Ritter contends that ERISA is inapplicable to her suit because she has no standing to sue under it, and because ERISA's provisions do not apply to her insurance policy. We agree that Ritter lacks such standing and it is thus unnecessary to reach the question of ERISA's applicability to the disputed policy.

ERISA preempts State law only when a party with standing to sue under the act makes a claim. See Agrawal v. Paul Revere Life Ins. Co., 205 F.3d 297, 302 (6th Cir.2000); Weaver v. Employers Underwriters, Inc., 13 F.3d 172, 177 (5th Cir.), cert. denied, 511 U.S. 1129, 114 S.Ct. 2137, 128 L.Ed.2d 866 (1994), and cases cited. In order to sue to recover benefits under ERISA, a private party must be a "participant or beneficiary" of an employee benefit plan. See 29 U.S.C. § 1132(a)(1)(B). We conclude that Ritter is neither a participant nor a beneficiary within the meaning of the act.

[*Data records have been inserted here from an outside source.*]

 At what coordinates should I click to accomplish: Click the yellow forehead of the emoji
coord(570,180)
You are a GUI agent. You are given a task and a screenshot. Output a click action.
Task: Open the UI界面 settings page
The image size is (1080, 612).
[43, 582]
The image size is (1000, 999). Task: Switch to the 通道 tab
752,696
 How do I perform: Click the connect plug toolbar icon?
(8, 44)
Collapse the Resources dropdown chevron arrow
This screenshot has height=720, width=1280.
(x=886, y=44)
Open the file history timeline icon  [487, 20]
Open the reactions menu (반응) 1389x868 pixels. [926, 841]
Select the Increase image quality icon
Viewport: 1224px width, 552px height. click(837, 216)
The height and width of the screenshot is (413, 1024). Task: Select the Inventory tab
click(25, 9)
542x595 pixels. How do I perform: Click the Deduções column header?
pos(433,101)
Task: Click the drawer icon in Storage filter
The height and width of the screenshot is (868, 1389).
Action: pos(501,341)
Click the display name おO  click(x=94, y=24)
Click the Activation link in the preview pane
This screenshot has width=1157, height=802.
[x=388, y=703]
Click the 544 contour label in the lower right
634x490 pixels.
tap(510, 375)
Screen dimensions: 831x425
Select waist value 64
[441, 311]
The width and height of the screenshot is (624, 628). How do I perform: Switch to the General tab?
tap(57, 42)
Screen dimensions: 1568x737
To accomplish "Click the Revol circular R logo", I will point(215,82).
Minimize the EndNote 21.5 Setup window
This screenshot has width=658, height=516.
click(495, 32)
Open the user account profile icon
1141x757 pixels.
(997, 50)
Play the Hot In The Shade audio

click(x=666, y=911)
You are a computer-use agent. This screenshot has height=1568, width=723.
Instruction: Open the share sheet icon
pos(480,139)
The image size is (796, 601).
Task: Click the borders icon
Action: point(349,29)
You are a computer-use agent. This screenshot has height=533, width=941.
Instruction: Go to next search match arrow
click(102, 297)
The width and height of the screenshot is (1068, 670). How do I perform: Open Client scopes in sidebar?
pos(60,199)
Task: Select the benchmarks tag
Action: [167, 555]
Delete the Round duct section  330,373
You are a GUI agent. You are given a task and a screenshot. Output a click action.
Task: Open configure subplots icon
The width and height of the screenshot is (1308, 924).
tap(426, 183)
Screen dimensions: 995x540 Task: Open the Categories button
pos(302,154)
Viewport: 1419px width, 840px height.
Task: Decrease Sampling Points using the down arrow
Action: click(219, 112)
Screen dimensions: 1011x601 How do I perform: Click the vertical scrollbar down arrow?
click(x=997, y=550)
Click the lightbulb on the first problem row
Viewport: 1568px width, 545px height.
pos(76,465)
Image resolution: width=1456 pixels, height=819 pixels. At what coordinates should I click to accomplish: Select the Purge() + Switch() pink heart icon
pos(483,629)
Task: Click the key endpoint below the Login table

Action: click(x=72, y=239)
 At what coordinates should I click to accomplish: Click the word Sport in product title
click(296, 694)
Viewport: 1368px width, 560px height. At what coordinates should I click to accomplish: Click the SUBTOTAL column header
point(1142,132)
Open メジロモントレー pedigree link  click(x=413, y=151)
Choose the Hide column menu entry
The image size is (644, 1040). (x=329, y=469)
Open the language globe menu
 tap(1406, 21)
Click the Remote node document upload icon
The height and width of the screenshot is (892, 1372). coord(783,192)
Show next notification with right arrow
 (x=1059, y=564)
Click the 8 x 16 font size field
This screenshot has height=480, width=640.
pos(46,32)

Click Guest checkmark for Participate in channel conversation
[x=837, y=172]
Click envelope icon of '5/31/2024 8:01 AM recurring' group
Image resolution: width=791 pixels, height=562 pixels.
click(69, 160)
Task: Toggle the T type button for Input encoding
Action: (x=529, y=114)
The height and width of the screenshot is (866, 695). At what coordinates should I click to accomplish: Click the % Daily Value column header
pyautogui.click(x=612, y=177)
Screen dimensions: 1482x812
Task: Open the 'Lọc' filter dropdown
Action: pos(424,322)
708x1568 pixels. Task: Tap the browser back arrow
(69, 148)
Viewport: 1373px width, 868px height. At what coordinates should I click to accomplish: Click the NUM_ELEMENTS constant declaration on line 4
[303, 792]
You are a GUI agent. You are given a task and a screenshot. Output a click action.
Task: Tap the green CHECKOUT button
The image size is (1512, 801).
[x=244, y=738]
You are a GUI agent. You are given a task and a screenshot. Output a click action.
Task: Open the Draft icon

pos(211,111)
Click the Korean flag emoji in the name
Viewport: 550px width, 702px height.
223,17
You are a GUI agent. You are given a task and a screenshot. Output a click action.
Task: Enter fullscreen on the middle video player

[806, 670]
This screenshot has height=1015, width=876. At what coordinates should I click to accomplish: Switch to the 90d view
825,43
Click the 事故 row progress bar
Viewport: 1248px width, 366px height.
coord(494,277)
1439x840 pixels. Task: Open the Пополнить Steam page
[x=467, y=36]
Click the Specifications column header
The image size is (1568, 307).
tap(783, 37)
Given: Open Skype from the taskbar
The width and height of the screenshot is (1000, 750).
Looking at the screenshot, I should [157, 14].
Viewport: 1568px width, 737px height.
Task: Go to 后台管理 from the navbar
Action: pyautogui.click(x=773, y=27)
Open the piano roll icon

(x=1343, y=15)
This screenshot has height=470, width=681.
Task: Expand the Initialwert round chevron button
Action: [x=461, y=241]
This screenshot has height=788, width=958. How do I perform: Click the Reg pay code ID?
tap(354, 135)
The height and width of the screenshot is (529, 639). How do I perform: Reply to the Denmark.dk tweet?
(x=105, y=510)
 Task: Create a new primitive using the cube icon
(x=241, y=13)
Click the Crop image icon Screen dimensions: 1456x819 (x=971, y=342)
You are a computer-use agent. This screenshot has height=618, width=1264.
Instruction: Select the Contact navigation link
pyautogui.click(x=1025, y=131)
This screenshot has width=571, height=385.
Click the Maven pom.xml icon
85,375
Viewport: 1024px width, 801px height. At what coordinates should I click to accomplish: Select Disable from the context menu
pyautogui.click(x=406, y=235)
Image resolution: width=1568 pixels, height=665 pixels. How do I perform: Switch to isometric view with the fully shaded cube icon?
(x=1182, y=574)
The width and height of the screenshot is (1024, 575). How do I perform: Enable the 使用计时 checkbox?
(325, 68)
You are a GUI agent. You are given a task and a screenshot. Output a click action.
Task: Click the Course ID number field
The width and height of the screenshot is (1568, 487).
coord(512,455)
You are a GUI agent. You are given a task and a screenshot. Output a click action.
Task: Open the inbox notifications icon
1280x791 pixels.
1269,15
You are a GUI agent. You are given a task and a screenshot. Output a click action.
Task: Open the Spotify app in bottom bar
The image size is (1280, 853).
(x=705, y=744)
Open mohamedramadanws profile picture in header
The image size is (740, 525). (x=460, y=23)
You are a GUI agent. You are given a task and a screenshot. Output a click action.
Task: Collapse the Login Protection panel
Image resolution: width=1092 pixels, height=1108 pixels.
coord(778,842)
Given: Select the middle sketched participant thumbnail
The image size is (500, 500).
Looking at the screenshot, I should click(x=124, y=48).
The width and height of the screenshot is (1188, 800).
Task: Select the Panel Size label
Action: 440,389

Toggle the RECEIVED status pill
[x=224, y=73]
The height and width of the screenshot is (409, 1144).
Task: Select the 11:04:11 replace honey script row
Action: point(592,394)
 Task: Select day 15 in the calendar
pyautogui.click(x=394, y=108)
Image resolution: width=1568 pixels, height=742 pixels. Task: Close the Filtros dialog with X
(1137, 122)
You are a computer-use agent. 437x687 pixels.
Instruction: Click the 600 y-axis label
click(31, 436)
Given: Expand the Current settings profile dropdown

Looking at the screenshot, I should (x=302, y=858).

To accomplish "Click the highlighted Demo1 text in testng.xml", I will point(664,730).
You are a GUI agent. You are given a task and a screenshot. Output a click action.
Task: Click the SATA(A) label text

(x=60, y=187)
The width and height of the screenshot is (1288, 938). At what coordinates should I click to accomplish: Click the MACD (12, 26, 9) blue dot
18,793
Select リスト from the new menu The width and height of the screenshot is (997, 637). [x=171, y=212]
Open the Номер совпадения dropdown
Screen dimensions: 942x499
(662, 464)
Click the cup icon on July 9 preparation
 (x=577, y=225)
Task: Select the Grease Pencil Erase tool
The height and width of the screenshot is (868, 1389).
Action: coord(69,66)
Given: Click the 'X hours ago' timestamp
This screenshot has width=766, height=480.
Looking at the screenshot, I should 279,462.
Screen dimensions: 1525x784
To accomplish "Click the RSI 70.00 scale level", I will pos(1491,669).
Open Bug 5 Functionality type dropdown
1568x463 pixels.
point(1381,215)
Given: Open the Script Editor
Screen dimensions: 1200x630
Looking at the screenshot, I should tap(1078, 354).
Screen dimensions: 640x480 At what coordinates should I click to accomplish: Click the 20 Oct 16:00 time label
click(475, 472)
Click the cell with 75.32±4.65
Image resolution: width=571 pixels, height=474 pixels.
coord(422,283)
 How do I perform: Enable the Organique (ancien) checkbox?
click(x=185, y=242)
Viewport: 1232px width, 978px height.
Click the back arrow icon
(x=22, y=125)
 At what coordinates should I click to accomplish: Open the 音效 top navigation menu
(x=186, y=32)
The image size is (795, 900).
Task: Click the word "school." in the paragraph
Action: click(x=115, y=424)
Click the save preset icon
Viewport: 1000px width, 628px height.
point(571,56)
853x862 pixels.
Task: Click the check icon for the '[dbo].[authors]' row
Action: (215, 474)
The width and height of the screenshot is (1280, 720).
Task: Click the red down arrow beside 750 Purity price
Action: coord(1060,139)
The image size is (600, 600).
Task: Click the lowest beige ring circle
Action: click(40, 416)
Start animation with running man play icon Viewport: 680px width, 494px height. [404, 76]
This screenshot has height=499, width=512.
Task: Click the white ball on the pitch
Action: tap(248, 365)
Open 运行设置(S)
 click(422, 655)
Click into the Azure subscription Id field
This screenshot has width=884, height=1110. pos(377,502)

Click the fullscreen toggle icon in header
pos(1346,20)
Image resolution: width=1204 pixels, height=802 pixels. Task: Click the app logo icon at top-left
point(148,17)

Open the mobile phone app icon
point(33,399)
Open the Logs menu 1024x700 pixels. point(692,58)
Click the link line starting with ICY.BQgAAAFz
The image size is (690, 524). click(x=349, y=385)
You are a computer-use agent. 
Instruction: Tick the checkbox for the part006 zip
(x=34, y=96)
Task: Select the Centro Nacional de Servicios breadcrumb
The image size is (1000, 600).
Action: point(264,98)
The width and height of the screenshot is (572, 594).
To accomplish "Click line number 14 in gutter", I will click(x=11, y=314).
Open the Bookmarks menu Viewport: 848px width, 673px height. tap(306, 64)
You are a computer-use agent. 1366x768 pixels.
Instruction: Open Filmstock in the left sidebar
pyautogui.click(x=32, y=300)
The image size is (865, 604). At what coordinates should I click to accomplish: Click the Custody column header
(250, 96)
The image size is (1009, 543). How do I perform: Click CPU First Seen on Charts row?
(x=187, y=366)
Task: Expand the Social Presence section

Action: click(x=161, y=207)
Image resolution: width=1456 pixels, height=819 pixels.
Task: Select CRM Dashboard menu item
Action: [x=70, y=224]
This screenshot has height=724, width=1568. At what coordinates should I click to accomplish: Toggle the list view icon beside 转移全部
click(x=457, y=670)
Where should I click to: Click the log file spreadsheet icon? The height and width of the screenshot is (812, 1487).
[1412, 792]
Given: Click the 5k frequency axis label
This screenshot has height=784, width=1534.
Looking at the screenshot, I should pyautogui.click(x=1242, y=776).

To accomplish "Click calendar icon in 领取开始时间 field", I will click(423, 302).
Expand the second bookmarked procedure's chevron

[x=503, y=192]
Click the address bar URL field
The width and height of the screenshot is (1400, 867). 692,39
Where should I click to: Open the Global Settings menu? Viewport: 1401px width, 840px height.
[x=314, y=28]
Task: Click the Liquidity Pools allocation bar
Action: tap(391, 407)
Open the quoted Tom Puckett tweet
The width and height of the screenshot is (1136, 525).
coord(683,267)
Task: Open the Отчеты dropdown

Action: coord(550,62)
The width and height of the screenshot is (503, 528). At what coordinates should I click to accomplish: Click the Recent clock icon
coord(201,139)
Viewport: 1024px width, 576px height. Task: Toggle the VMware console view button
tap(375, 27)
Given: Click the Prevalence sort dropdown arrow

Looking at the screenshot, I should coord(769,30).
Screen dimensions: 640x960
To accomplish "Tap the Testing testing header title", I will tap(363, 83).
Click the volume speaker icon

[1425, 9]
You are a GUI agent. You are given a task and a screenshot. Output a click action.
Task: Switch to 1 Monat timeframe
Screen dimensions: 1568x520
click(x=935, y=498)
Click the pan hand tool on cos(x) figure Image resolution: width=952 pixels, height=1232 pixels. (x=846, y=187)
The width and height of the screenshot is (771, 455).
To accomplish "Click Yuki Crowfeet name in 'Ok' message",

We first address the insurer's contention that Ritter is an ERISA participant. A participant, under ERISA, is "any employee or former employee of an employer, or any member or former member of an employee organization, who is or may become eligible to receive a benefit of any type from an employee benefit plan which covers employees of such employer or members of such organization, or whose beneficiaries may be eligible to receive any such benefit." 29 U.S.C. § 1002(7). As there is no evidence in the record that Ritter is, or ever was, a member of an employee organization, to be a participant she must be an "employee or former employee."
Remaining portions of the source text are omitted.